Dr Josephson’s research into mechanisms of arrhythmias was spread throughout his career, starting with a publication on the effects of lidocaine in man.53 A few years later, the previously-mentioned work on mechanisms of VT appeared as the first of many regarding this arrhythmia. Following this were papers describing continuous electrical activity during VT;54 the mechanism of ventricular fibrillation;55 structure and ultrastructure of surgically-removed specimens from VT patients;56 and the meaning of endocardial late potentials.57 A series of monumental papers on resetting and entrainment of arrhythmias began in 198558 and continued for a decade thereafter, including resetting response patterns;59,60 resetting in the presence of fusion;61 comparing results of single-beat resetting versus entrainment;62 predictability of overdrive pacing to terminate VT;63 and investigation as to whether functional or fixed lines of conduction block are present in VT.64 The lessons learned from these studies provide substantial help in some cases of complex reentry, which are increasingly encountered after ablation of AF. Dr Josephson provided a lucid explanation of the mechanism of the rare but important disorder known as paroxysmal AV block.65 He also contributed to the development of the first electroanatomical mapping system.66

Dr Josephson participated in investigations into drug therapy of arrhythmias and the adverse effects of these drugs; cardiovascular genetics; animal models of arrhythmias; heart failure; valvular heart disease; device-based therapy of atrial and ventricular arrhythmias; clinical trials in arrhythmia therapy; and healthcare economics.

Conclusion

The panoply of contributions by Dr Josephson to our understanding of cardiac arrhythmias is far too broad to recount in a short paper. Even in failing health in his last two years here, he continued to develop new ideas about ways to investigate arrhythmias. His contributions to the field are large, both in number and impact; practically every procedure that a practicing electrophysiologist does on any given day has been influenced by Dr Josephson’s work. These accomplishments were of course important to him; far more important were his relationships with his family, colleagues and trainees. Ever the advocate and friend, he never saw himself as too important or busy to help someone understand a difficult point, or offer patient care or career advice when asked. A good clinical investigator does good work; an exceptional investigator inspires those with whom he works to launch out onto their own investigative paths. Dr Josephson was clearly among the exceptional. Thus it is that, through his students – who he taught how to think and ask questions – his work continues.

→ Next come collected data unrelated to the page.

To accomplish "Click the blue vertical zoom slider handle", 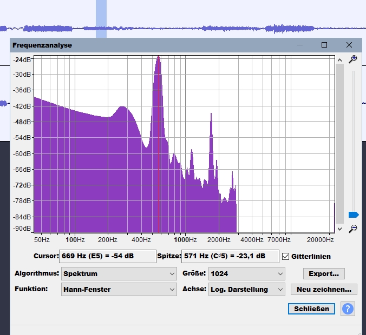I will tap(354, 215).
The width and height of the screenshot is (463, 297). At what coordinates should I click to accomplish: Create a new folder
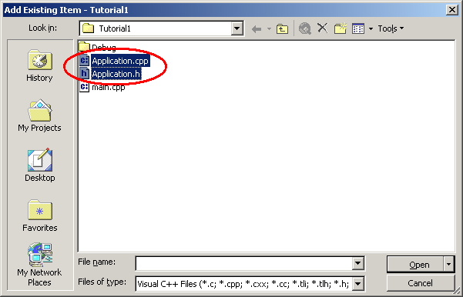coord(341,28)
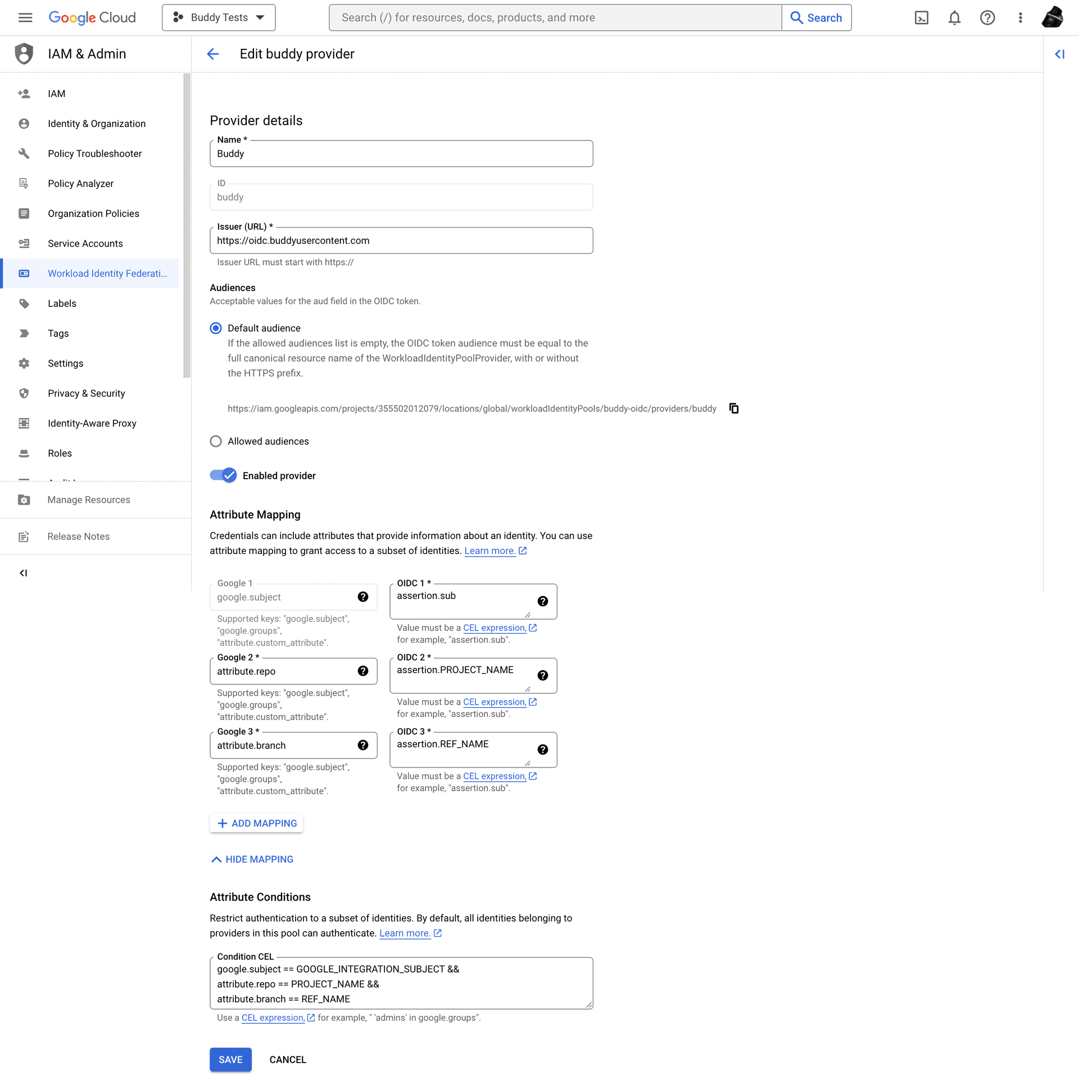1079x1090 pixels.
Task: Open the hamburger navigation menu
Action: point(25,17)
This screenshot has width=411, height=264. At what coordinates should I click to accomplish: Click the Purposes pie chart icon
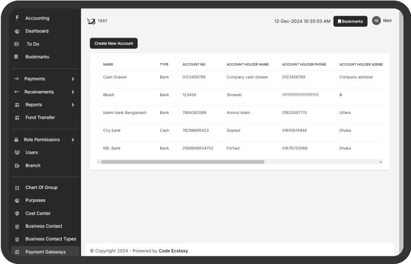pyautogui.click(x=17, y=201)
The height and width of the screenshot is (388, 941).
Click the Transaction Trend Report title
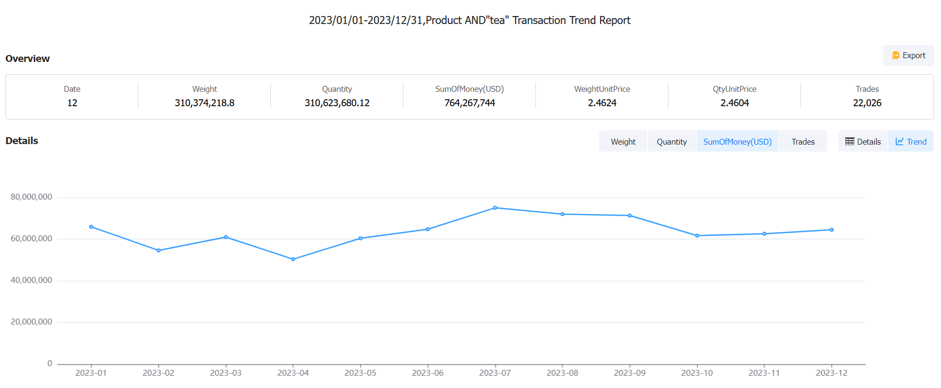pyautogui.click(x=470, y=20)
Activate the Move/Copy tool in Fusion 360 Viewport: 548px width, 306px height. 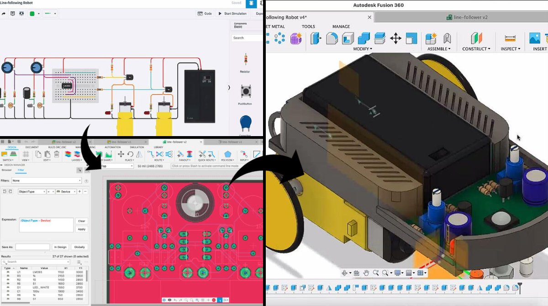(395, 38)
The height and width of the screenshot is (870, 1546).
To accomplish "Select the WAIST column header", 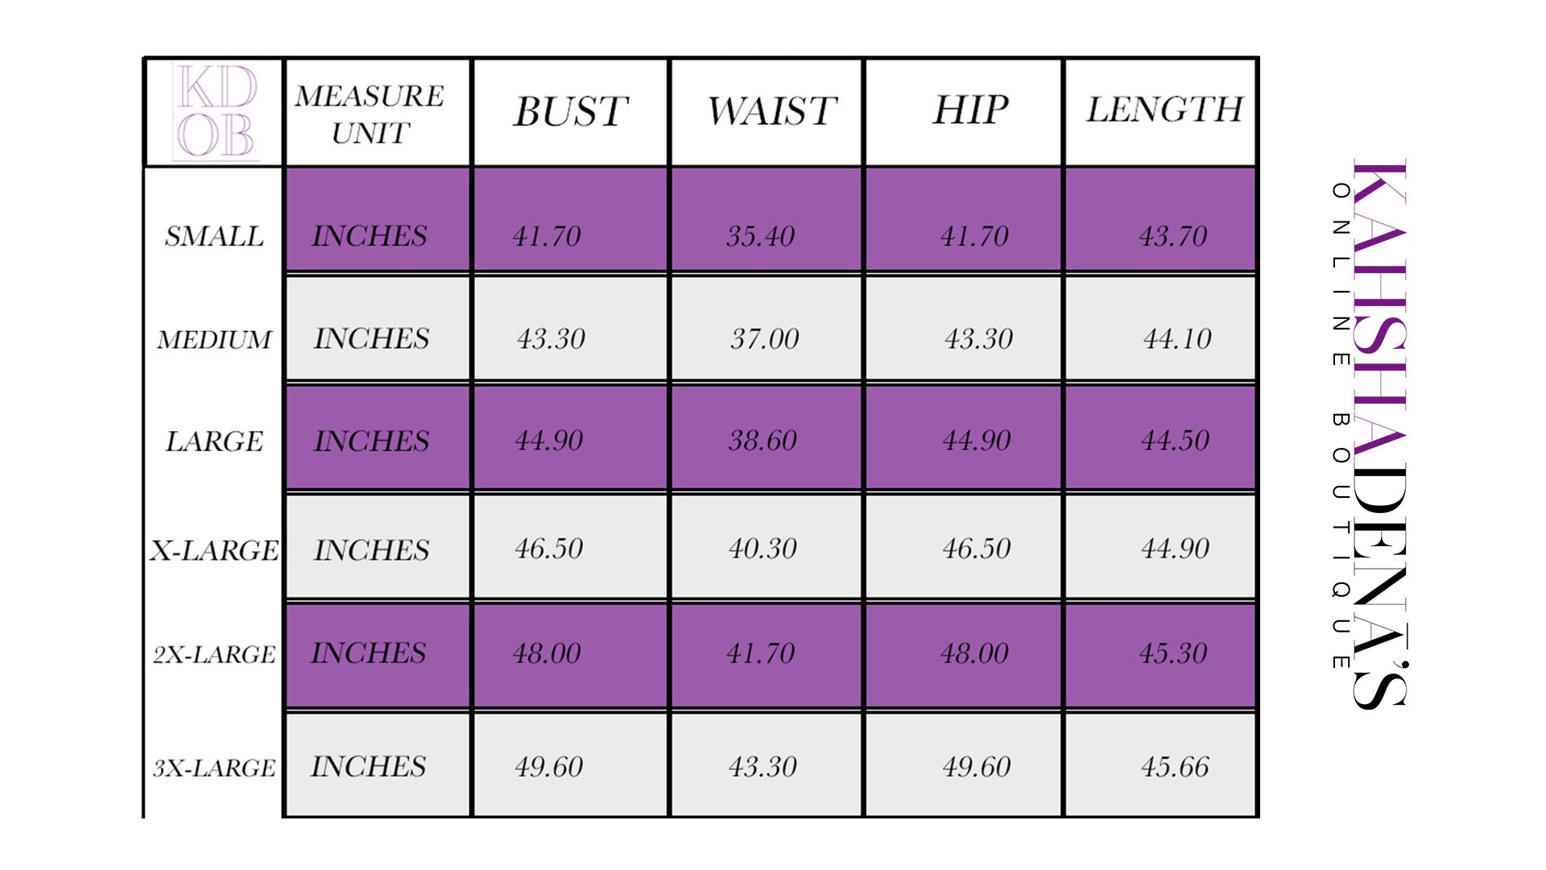I will tap(771, 111).
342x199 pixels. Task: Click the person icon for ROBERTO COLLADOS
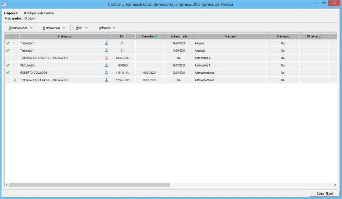(x=106, y=73)
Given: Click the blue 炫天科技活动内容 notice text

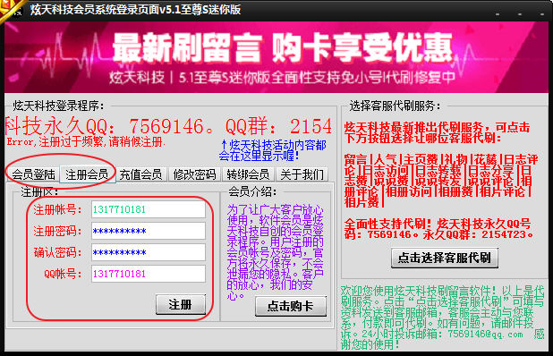Looking at the screenshot, I should pyautogui.click(x=272, y=150).
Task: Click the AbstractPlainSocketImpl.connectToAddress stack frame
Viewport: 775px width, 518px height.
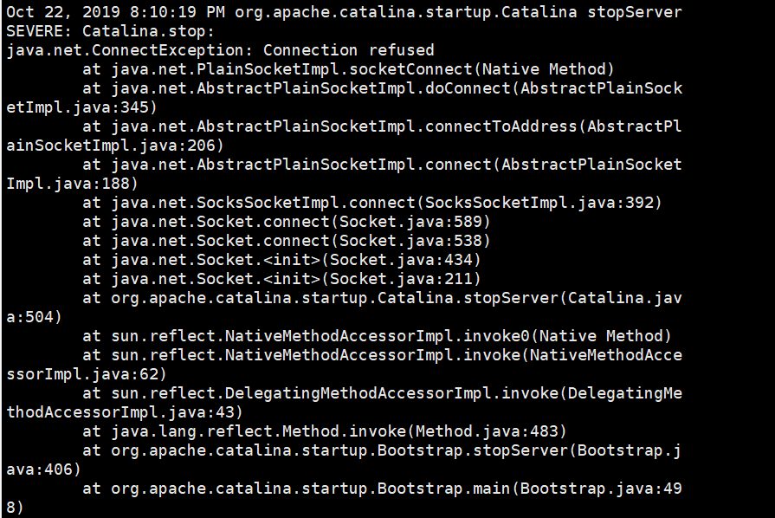Action: [381, 126]
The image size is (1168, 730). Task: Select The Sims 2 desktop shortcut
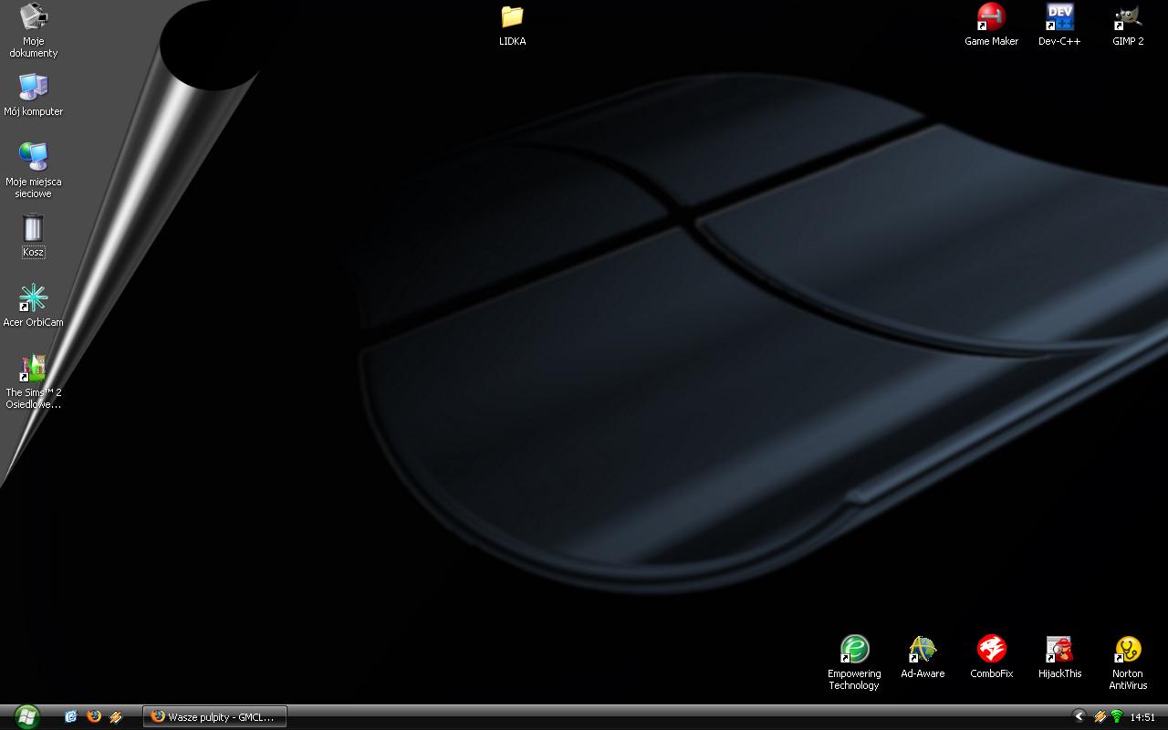(34, 369)
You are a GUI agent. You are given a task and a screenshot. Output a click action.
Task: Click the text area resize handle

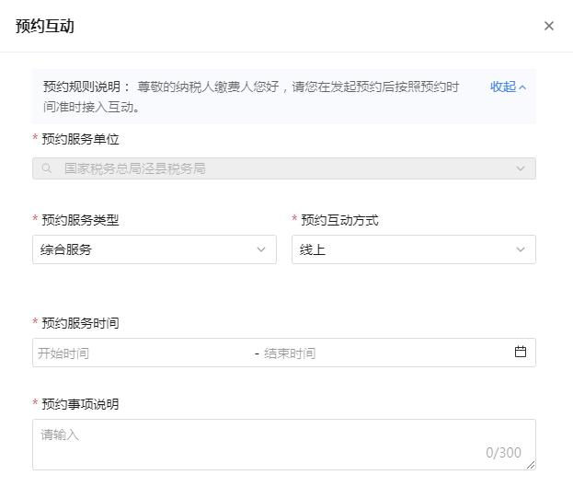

Lastly, although Dr Josephson made many new discoveries and devised new therapies in his investigative career, some of the conclusions he made from these studies turned out to be less than completely correct; he was big enough to own up to these and criticise his own prior work. A pioneer in any field, like an explorer in new territory, occasionally goes down a seemingly promising path that eventually leads nowhere. Far more often than not, however, Dr Josephson led us down a path of new discovery and we find, in looking back, that the ‘hits’ far outnumbered the ‘misses’. It is difficult to imagine where our knowledge about arrhythmias would be, and how we would be practicing EP today, were it not for the contributions of this one man. His legacy as a pioneer in our field is secure.